Berkeley: Doctors have had great success using vaccines to boost the immune
system to fight infectious diseases like smallpox and measles, but only
recently have immune system boosters been tried against cancer. The growing success of such attempts — a booming field called
immunotherapy that was pioneered at UC Berkeley — proves that studying
the way the immune system deals with these two types of invaders, cancer
cells and pathogens, could greatly improve therapies for both.
This is the goal of UC Berkeley’s Immunotherapeutics and Vaccine Research Institute,
launched last year to explore the commonalities of cancer and
infectious disease, and use discoveries in one area to improve treatment
in the other.
Russell Vance and his colleagues Daniel Portnoy, Michael Eichberg and
IVRI faculty director David Raulet argued for this approach in a perspective piece appearing in the current issue of the journal Science Immunology.
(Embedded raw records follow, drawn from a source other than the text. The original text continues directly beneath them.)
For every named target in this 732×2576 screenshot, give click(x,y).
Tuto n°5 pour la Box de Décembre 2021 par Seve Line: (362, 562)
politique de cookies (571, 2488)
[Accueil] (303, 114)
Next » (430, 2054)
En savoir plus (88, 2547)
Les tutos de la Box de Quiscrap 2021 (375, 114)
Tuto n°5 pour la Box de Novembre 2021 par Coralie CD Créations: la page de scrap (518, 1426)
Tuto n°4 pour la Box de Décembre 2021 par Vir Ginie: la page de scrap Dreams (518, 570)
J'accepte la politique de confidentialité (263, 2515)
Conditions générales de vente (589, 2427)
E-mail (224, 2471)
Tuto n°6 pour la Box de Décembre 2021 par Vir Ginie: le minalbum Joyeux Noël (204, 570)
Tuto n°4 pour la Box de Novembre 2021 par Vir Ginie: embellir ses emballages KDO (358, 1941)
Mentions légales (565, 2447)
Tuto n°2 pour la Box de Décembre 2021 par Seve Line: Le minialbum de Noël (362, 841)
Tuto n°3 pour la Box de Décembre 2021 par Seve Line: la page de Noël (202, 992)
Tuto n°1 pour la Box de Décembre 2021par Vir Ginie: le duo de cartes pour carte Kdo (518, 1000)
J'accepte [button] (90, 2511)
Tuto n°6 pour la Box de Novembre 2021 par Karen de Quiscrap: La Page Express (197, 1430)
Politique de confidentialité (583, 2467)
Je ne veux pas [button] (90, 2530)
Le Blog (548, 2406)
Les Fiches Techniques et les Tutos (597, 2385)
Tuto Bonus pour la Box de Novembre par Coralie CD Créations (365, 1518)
“The two fields are dramatically intertwined … and have much to learn
from each other. More interactiveness is likely to fuel major strides
in both fields,” Raulet told the website Healthline News last week. In addition to directing IVRI, Raulet is the Esther and Wendy Schekman Chair in basic cancer biology.
In the above video,
Vance, a professor of molecular and cell biology and a Howard Hughes
Medical Institute investigator, and IVRI researcher Sarah Stanley
discuss how basic discoveries in one field trigger insights in the
other. Stanley is an assistant professor of molecular and cell biology
and of public health, and a tuberculosis researcher.